Fazlurrahman (1919–1988), geleneksel medrese tahsili ve hafızlıktan sonra
Pencap Üniversitesi Arap Dili bölümünden mezun oldu. Doktorasını Oxford
Üniversitesi’ne İbn Sina felsefesi üzerine yaptı. Durham, Mc Gill ve en son
Chicago üniversitelerinde çalıştı. 1961’de Pakistan hükümetinin davetiyle
Karaçi İslâm Araştırmaları Enstitüsü’nde misafir profesör olarak ders verdi.
Sonra bu kurumun müdürlüğüne atandı. 1968’e kadarki bu sürede yirmiden
fazla makale ve iki kitap çıkardı. İslâm adlı eserinde İslâm düşünce tarihiyle
adeta hesaplaşıyordu. Bu kitaptaki bazı fikirlerinden dolayı başına ödül
konularak katli istendi. Fazlurrahman 1968’de ülkesini terkederek ABD’ye
yerleşti. Vefat ettiği 1988 yılına kadar ilmi ve düşünsel faaliyetlerini bu
ülkede devam ettirdi. Tarihselci yöntem Fazlurrahman’dan sonra bazı
farklılıklarla da olsa Muhammed Âbid Câbirî (ö. 2010), Hasan Hanefî,
Muhammed Arkoun, Nasr Hâmid Ebû Zeyd gibi isimlerce savunuldu.
Fazlurrahman’ın fikir sistemi, değişimin bir zorunluluk olduğu ilkesine
dayanır. Müslümanların geri kalması değişim gerçeğinin anlaşılmamasından
kaynaklanmıştır.

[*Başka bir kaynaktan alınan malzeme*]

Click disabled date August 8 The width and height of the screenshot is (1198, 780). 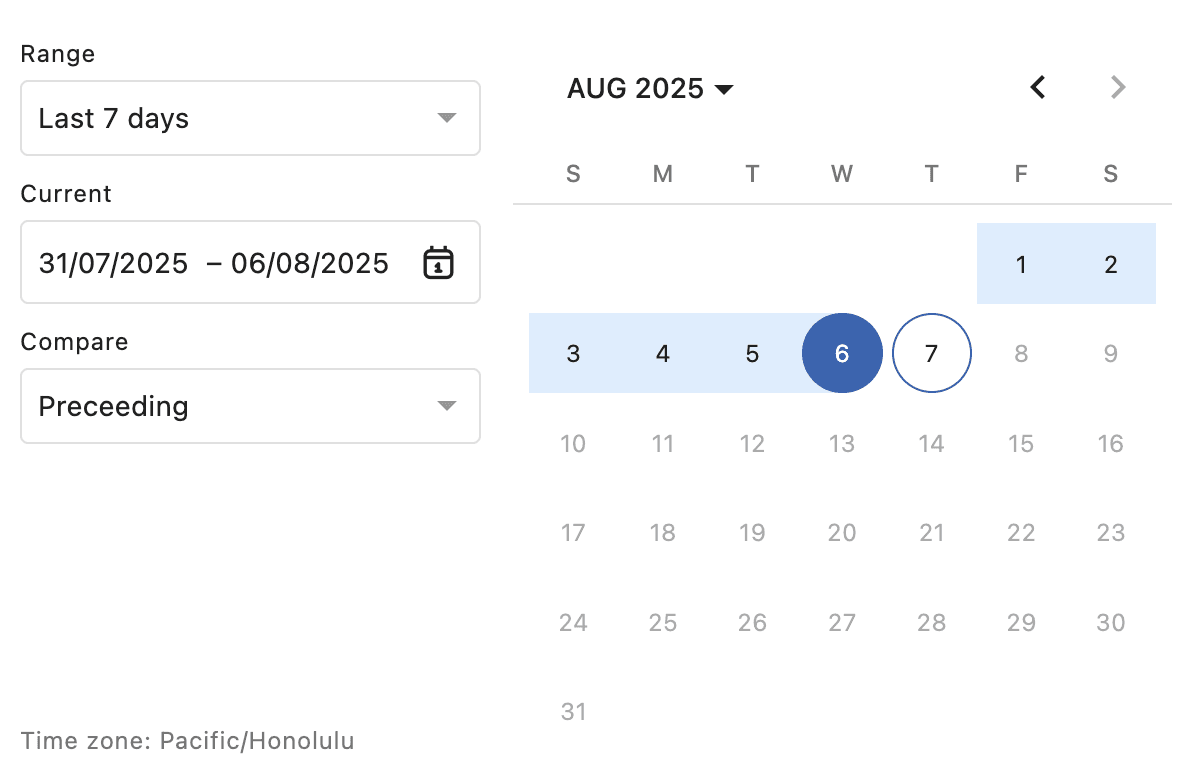(1021, 354)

Günümüz Müslümanları, Kur’ân’ın indiği tarihsel ortamdan
daha farklı bir tarihsel ortamda yaşamaktadırlar. Kur’ân ise her çağa hitap
eden bir kitaptır. Kur’ân’ın bu çağa hitabı tekil Kur’ân hükümleri vasıtasıyla
değil; tevhit, adalet, hürriyet, eşitlik, şura gibi “Kur’ân’ın evrensel ilkeleri”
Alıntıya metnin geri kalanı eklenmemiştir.